[What to work on] Reproduce the listing from its first line through the line that contains "(x=607, y=20)", including both of those lines.

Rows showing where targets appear
——
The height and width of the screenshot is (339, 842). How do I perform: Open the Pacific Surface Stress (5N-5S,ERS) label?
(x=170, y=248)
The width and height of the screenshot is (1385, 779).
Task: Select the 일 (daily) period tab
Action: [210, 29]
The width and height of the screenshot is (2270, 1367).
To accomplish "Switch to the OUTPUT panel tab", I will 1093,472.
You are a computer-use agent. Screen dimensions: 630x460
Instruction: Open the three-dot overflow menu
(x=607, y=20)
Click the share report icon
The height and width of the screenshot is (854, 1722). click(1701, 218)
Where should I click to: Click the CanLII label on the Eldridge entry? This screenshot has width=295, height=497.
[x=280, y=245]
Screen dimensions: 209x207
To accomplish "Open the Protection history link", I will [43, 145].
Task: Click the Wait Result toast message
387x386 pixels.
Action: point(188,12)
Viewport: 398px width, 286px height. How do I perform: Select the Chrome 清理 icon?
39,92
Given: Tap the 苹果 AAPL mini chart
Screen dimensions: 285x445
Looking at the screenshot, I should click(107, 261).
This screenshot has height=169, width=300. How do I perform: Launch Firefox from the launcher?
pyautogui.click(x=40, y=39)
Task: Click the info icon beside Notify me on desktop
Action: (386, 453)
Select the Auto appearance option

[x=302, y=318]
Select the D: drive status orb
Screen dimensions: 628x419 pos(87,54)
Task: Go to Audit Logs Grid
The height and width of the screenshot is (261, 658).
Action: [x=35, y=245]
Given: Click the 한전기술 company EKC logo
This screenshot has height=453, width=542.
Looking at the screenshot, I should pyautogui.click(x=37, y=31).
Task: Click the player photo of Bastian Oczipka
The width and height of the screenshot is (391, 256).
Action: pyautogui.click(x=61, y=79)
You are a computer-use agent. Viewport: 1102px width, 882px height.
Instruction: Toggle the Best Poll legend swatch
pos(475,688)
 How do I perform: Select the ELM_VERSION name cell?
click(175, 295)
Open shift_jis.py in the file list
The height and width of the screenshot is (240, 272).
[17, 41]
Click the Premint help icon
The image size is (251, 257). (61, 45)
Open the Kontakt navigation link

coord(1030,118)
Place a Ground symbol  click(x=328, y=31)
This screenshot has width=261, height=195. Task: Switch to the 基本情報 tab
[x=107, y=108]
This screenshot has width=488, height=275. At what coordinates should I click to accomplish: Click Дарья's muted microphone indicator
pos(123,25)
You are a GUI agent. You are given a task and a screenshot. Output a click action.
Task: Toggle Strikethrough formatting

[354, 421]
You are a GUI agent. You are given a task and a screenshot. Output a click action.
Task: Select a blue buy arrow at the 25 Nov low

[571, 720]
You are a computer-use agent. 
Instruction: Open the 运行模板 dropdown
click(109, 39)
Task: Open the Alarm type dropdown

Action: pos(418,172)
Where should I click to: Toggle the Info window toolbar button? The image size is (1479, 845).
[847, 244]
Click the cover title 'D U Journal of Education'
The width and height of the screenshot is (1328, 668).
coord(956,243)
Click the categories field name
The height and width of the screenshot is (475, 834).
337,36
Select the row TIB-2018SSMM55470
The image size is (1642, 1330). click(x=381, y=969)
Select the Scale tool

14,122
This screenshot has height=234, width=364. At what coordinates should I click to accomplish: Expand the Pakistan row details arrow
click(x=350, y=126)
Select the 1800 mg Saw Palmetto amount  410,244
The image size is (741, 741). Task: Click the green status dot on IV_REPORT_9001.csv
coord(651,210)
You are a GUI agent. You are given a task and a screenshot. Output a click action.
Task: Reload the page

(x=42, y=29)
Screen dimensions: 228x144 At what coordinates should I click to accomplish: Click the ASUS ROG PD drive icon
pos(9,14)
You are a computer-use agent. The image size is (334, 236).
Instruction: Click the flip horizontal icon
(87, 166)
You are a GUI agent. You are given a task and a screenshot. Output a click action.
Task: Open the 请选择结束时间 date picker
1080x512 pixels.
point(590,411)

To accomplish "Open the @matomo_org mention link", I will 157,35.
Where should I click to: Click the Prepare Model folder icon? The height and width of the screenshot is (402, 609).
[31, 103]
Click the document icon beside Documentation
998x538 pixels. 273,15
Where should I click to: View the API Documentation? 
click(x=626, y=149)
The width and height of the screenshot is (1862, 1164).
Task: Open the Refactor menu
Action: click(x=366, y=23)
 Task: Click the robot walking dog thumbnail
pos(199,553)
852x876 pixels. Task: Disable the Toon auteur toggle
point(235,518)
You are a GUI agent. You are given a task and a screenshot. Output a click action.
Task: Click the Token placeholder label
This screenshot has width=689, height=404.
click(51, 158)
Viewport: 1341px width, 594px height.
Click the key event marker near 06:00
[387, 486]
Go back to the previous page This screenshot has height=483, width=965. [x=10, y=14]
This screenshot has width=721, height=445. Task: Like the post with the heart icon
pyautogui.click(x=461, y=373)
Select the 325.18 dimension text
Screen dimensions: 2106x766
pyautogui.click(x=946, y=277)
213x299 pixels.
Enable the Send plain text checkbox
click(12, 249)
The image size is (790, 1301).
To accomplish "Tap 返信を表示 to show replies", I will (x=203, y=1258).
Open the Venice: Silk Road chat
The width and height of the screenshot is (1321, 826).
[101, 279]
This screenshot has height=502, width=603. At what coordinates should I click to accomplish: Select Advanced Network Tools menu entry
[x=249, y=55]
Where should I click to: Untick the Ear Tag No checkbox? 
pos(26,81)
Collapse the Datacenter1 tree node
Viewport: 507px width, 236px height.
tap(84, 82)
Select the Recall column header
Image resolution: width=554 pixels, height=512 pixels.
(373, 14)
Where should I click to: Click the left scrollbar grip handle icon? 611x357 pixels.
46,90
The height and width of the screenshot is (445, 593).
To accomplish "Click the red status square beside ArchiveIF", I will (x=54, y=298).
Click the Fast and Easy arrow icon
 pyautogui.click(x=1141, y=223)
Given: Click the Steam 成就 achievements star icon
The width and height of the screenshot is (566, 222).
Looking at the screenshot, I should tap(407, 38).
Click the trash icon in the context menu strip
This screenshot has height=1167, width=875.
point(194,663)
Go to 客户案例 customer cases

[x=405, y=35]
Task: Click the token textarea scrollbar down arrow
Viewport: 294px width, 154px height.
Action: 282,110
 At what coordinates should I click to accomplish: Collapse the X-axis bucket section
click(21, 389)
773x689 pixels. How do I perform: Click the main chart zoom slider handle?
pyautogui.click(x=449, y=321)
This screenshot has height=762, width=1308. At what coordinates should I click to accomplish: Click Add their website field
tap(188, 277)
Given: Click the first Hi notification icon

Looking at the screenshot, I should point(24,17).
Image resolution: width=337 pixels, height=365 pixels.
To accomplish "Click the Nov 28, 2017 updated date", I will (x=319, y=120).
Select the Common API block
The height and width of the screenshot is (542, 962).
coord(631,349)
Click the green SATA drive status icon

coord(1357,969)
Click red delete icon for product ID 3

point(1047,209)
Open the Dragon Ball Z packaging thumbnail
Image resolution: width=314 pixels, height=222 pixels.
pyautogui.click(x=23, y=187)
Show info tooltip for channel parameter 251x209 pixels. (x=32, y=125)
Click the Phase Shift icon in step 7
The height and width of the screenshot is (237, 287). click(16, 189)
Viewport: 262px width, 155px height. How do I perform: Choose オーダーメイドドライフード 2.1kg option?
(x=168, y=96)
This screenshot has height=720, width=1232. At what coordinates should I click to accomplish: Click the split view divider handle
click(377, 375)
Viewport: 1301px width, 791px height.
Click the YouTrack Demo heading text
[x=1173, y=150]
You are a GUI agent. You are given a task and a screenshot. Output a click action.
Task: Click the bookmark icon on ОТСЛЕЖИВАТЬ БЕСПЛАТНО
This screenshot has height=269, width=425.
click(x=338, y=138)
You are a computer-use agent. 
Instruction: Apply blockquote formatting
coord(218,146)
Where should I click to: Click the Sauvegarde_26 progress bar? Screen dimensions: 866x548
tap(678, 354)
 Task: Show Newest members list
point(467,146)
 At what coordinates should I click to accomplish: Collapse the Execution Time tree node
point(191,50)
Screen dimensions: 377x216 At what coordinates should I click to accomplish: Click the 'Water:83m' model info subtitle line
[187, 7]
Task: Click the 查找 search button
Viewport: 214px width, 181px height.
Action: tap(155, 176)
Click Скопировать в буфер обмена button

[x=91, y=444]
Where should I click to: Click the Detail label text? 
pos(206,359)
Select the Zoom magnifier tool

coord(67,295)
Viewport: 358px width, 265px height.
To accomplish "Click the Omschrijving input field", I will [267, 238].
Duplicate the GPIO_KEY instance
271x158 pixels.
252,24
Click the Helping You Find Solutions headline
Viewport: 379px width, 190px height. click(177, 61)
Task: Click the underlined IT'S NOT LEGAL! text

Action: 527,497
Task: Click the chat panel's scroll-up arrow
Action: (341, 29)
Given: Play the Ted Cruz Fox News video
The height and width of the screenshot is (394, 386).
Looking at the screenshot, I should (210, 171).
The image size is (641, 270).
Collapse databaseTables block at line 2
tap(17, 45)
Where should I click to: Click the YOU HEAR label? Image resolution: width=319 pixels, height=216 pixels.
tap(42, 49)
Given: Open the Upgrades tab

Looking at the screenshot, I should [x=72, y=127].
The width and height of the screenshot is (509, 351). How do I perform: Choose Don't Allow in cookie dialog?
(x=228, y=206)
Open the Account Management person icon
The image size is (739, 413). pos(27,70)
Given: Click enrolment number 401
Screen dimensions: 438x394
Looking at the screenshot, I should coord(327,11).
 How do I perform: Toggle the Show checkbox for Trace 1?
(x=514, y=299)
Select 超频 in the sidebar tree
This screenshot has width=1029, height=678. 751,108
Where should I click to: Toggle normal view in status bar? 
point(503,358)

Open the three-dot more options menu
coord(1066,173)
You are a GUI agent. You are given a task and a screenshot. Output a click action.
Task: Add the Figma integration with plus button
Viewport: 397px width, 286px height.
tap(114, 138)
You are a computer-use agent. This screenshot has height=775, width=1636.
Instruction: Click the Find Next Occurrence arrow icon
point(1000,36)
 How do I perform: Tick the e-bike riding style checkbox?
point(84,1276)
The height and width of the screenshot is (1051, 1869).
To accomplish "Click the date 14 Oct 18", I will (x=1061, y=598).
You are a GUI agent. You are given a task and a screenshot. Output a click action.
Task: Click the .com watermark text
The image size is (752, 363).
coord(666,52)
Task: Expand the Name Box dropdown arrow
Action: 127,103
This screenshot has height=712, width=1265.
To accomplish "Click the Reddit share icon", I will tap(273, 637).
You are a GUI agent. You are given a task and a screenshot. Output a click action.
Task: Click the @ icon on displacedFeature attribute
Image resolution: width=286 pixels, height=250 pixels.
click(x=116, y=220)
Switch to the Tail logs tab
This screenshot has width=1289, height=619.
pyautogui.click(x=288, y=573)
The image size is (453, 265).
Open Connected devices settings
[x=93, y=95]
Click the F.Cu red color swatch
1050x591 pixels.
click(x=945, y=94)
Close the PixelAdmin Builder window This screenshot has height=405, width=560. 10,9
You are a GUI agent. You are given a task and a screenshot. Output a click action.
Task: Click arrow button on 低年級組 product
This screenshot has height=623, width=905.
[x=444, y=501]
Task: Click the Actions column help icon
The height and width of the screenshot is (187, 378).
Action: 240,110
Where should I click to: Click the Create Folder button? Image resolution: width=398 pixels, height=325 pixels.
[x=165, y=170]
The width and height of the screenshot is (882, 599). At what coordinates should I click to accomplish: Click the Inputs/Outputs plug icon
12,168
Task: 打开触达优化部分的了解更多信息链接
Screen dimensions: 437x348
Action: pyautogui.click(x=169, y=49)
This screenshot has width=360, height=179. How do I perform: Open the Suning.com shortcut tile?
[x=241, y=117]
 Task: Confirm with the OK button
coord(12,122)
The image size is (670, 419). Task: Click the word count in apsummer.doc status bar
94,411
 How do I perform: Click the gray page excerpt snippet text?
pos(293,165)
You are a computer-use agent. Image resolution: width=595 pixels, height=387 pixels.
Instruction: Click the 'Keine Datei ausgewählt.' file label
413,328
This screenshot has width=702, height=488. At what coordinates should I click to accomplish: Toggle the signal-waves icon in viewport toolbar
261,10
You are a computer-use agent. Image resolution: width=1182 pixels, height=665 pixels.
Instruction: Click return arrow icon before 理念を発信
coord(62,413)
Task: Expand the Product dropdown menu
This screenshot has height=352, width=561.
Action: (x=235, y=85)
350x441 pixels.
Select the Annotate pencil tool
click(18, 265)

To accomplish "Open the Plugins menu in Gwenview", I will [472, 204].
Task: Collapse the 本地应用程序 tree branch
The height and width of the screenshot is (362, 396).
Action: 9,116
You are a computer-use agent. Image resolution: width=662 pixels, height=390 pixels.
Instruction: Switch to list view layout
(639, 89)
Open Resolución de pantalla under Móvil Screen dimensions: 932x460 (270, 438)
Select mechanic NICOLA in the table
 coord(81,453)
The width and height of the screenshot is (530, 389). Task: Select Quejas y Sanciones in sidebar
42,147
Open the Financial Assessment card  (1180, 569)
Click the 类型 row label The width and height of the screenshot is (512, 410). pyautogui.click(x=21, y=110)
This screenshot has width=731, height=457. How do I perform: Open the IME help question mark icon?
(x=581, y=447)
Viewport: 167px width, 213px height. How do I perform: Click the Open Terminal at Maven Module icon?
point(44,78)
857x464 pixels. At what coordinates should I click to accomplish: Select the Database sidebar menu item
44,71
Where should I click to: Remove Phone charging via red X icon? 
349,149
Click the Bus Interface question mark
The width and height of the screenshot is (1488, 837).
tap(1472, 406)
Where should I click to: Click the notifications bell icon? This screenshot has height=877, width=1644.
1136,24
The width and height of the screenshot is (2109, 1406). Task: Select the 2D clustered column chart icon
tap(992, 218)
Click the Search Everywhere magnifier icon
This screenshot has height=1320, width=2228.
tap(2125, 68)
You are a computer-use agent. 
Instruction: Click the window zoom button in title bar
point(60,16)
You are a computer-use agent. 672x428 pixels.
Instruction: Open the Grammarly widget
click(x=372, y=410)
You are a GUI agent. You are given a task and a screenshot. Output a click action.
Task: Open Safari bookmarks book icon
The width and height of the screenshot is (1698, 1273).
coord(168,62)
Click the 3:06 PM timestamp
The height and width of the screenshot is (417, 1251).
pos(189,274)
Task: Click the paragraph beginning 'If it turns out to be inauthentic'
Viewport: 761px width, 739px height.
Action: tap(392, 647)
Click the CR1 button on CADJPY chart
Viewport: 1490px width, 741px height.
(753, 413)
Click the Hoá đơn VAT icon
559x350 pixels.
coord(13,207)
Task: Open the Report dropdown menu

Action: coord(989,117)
——
[Answer to this problem]
The height and width of the screenshot is (339, 842). How do I perform: Open the Pacific Surface Stress (5N-5S,ERS) label?
(x=170, y=248)
The width and height of the screenshot is (1385, 779).
Task: Select the 일 (daily) period tab
Action: [210, 29]
The width and height of the screenshot is (2270, 1367).
To accomplish "Switch to the OUTPUT panel tab", I will 1093,472.
You are a computer-use agent. Screen dimensions: 630x460
Instruction: Open the three-dot overflow menu
(x=607, y=20)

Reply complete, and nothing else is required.